Le groupe agro-industriel sera le premier à industrialiser la technologie de production de PHA de l'Italien Bio-On. Trois sites français sont en compétition pour accueillir une unité représentant 70 millions d'euros d'investissement.

C'est une première en France. Le groupe sucrier Cristal Union, quatrième transformateur de betteraves de l'Union européenne, et la société italienne Bio-On vont construire ensemble une unité de production de polyhydroxyalcanoates ou PHA. « Nous avons été contactés par Bio-On qui recherchait un partenaire pour industrialiser son procédé. Le PHA nous a séduit pour son caractère biodégradable », confie Xavier Astolfi, directeur général adjoint de Cristal Union. Ce projet, d'un montant d'investissement de 70 millions d'euros, permettra la production de 5 000 t/an de ce biopolymère. Capacité qui pourra être portée ultérieurement à 10 000 t/an. La matière première, à savoir des co-produits de la production de sucre de betterave, sera fournie par Cristal Union. Elle permettra d'obtenir un biopolymère « avancé » ou de deuxième génération puisqu'il ne sera pas directement produit à partir de sucre dédié à l'alimentation.
 

Trois sites de Cristal Union, abritant déjà des installations en continu, ont été retenus pour l'implantation de l'unité qui emploiera 50 collaborateurs. Il s'agit de Bazancourt-Pomacle dans la Marne, d'Arcis-sur-Aube dans l'Aube ou Toury dans l'Eure-et-Loir. En terme de calendrier, Xavier Astolfi explique que l'année à venir sera consacrée à l'étude des plans de la nouvelle unité, au choix de son implantation et à l'étude du marché du PHA encore naissant. Les applications entrevues se situent plutôt dans l'emballage rigide et semi-rigide et moins dans les sacs de fruits et légumes sous le coup de la loi sur la transition énergétique. « Au deuxième semestre 2016, nous serons en mesure de déterminer l'emplacement et le début des travaux », ajoute le dirigeant. Le temps de construction est estimé à un an car il n'y a pas de saut technologique à franchir. « Le procédé devrait être facile à mettre en oeuvre », estime Xavier Astolfi.
 

Cette unité sera la première au monde à utiliser sous licence la technologie fermentaire développée par le groupe italien. C'est la raison pour laquelle Bio-On prendra part à l'investissement, de même que Cristal Union réfléchit à d'autres partenaires potentiels ou sources de financement pour ce projet à haut risque. C'est un effet la première industrialisation d'un procédé pour la production d'un biopolymère dont le marché reste aussi à construire.
 

Cette nouvelle installation s'inscrit dans la stratégie de Cristal Union qui souhaite promouvoir le développement de la production de sucre et co-produits dans toutes les régions où la société est implantée industriellement. De fait, la société continuera à se développer dans le sucre alimentaire et dans la production de bioéthanol, notamment à destination du marché des biocarburants. Mais en parallèle, Cristal Union recherche de nouveaux débouchés dans la chimie du végétal, notamment en s'appuyant sur les compétences de son centre de recherche ARD, installé à Bazancourt-Pomacle. Dans ce domaine, Cristal Union a créé en mai la coentreprise IBN-One avec Global Bio-energies en vue de construire la première usine de conversion de ressources renouvelables en isobutène en France. Le groupe sucrier soutient également CIMV qui va bientôt installer dans le Tarn un démonstrateur de bioraffinerie cellulosique pour produire du bioéthanol et de la lignine. Le PHA est un projet de plus. Il conforte le groupe agro-industriel dans sa position d'acteur majeur du déploiement industriel de la chimie du végétal sur le territoire français.
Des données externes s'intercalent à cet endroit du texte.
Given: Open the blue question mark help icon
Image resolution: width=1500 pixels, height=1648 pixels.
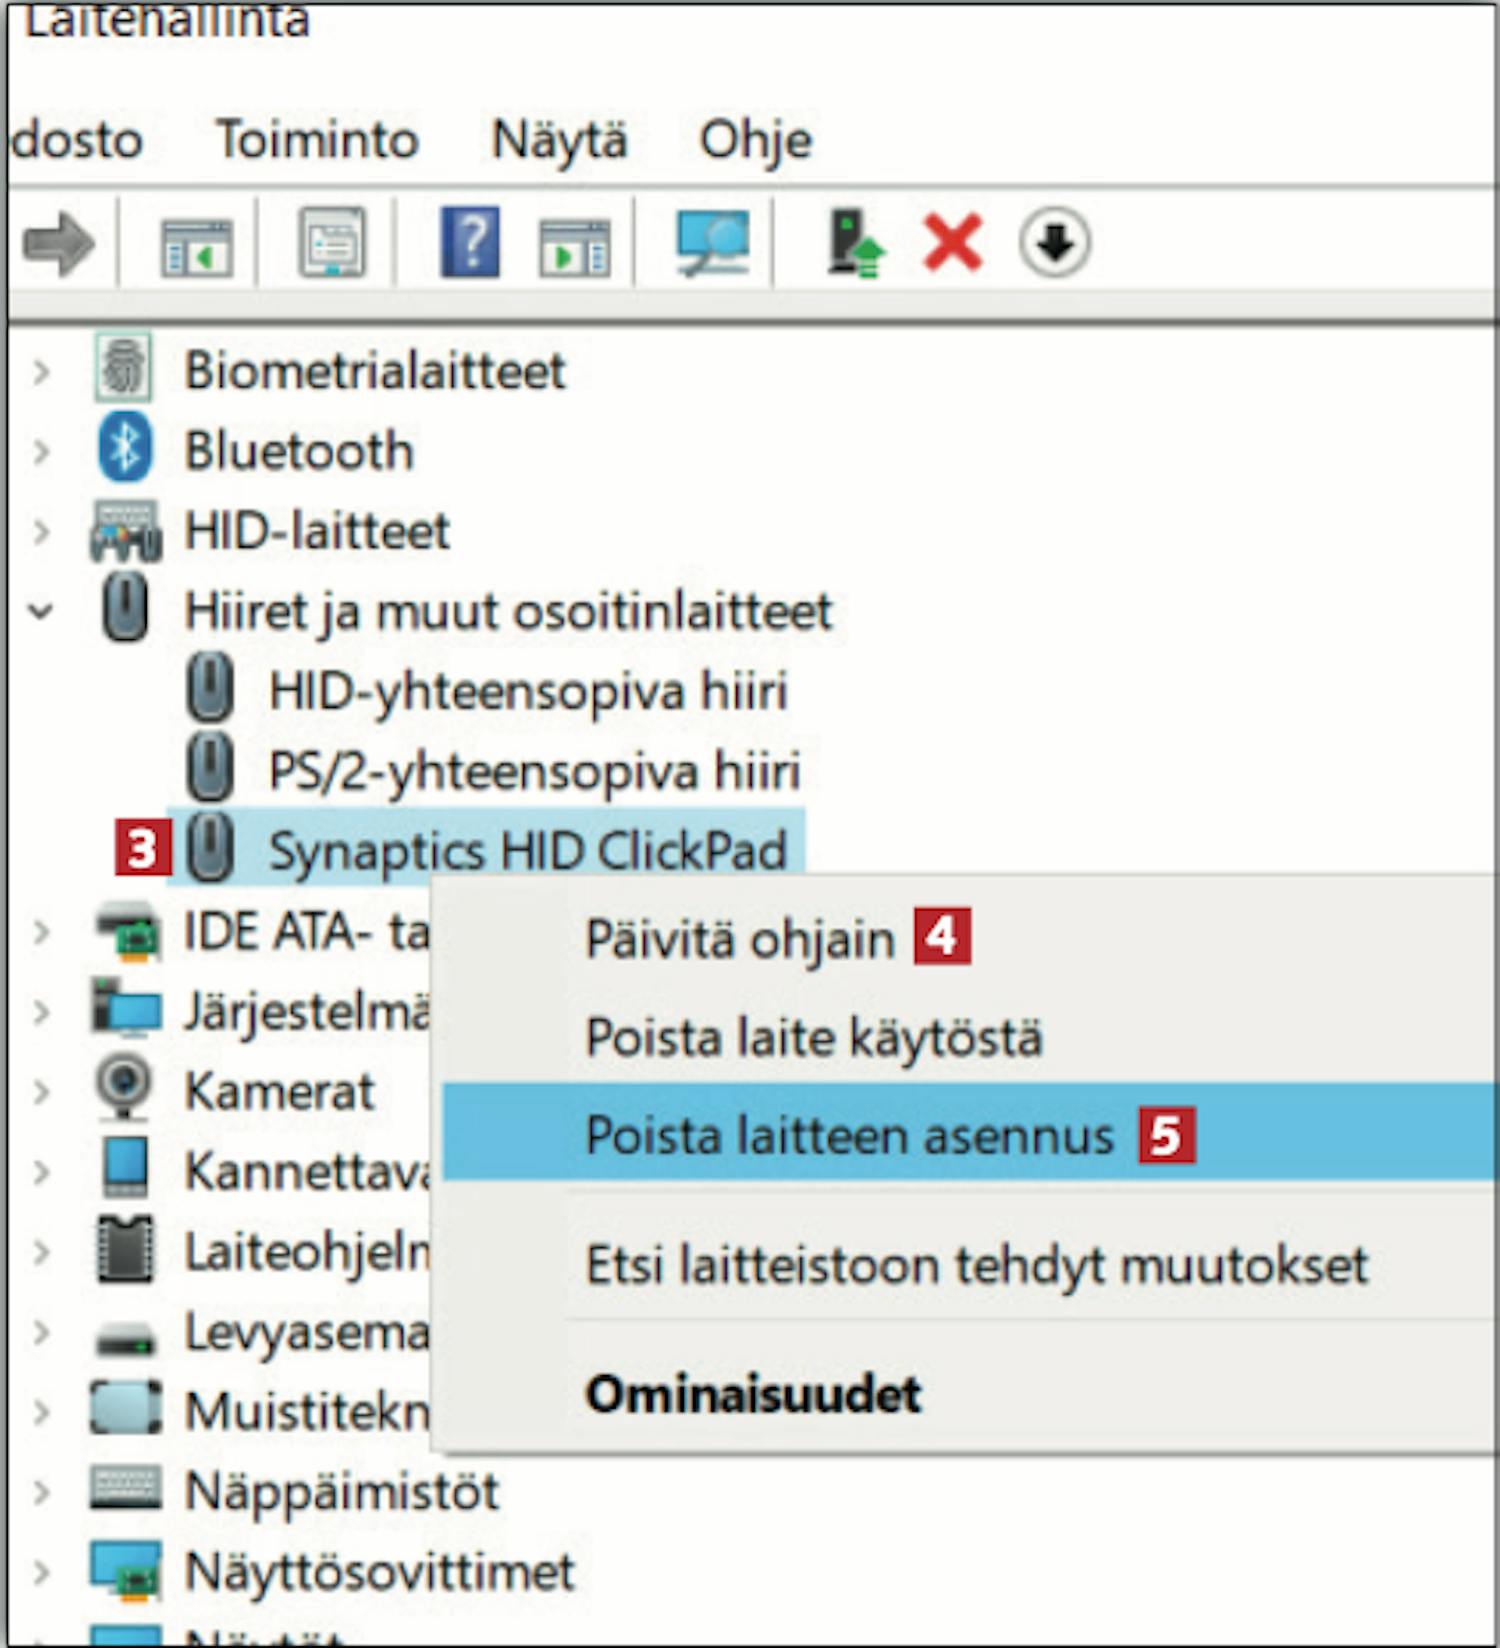Looking at the screenshot, I should point(470,242).
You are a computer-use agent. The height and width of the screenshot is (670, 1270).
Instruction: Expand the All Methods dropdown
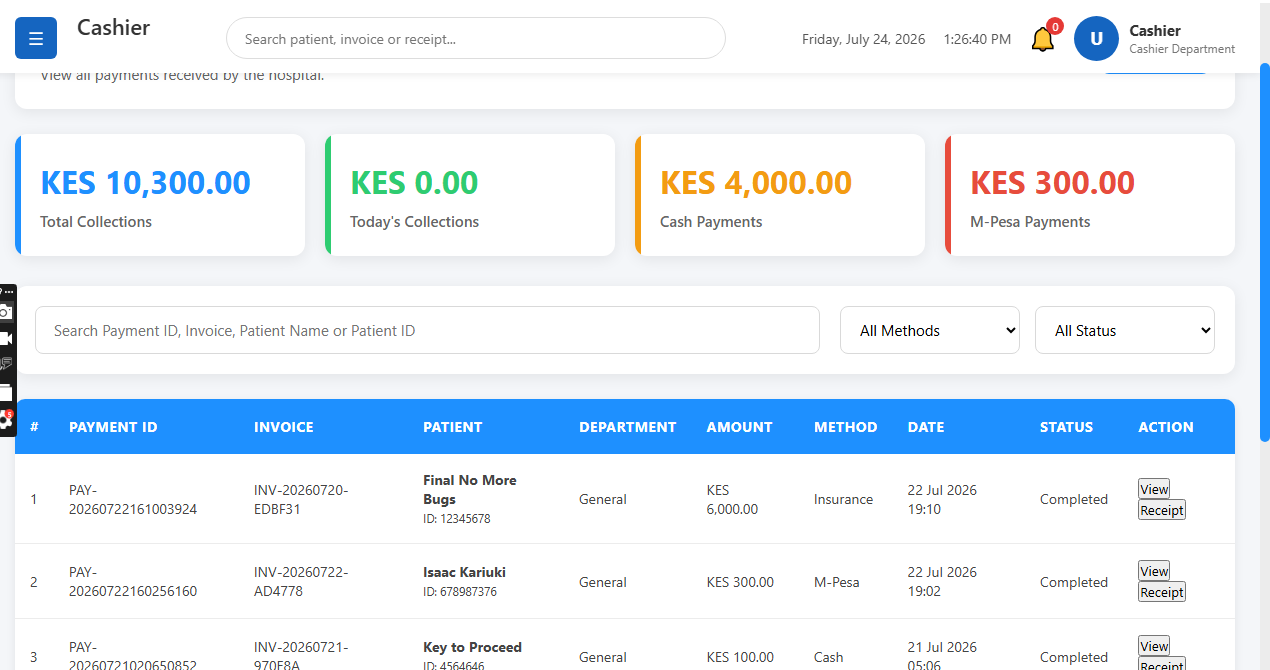click(930, 330)
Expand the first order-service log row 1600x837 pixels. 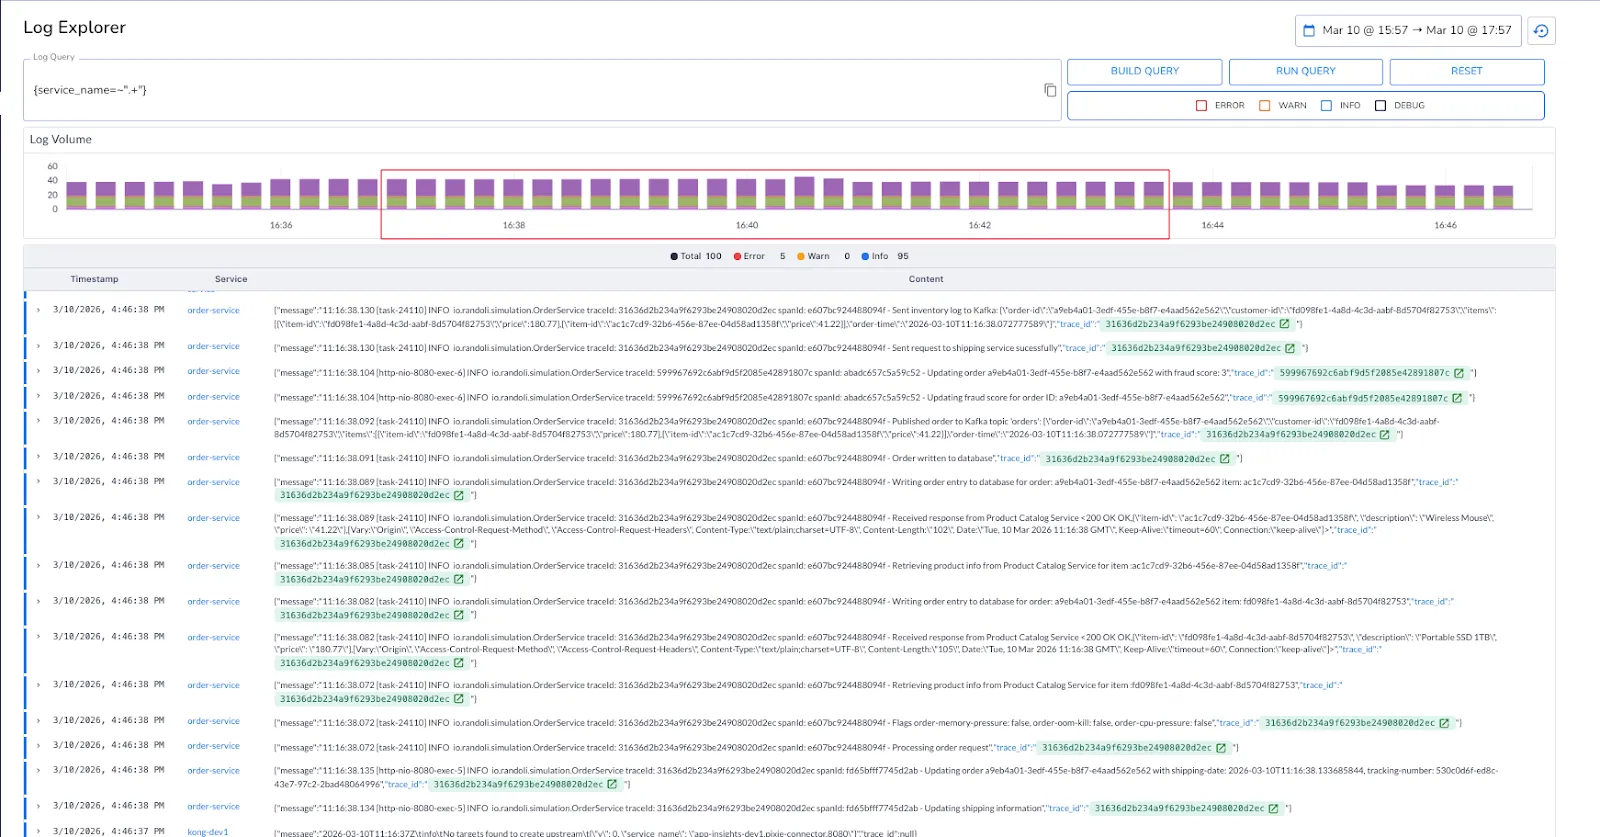[39, 310]
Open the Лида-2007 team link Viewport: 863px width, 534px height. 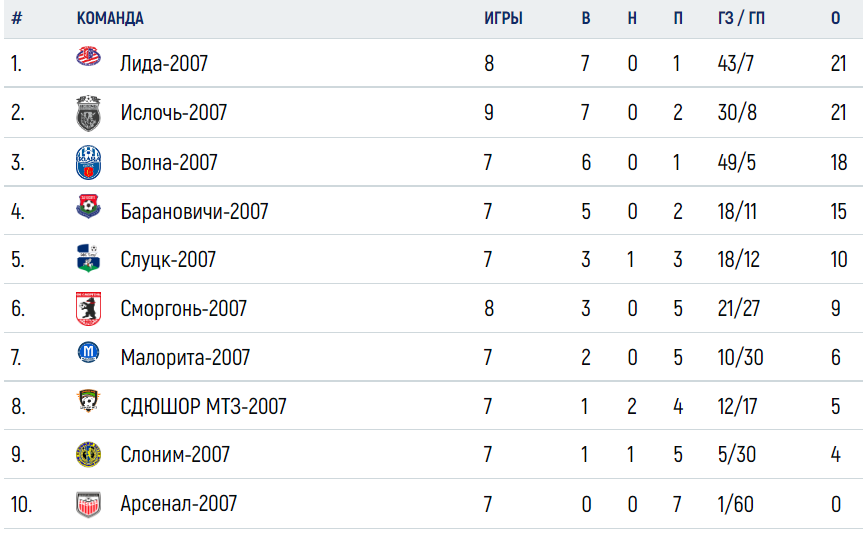(164, 63)
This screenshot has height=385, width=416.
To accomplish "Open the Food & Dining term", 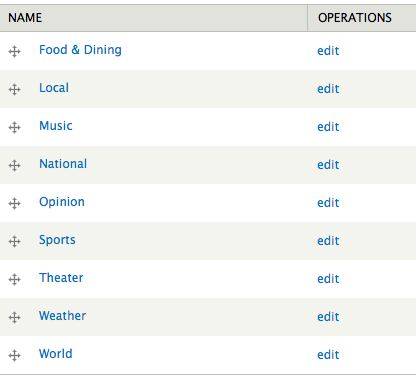I will coord(80,50).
Une deuxième licence pour un producteur brésilien

Dans la foulée de cette annonce, le groupe Bio-On a cédé une deuxième licence de production de PHA à la société brésilienne Moore Capital. Cette fois, il s'agira de construire une unité de production au Brésil (État de São Paulo ou Acre), d'un montant de 80 M€ pour une capacité de 10 000 t/an. Ce projet devrait entraîner la création de 60 emplois.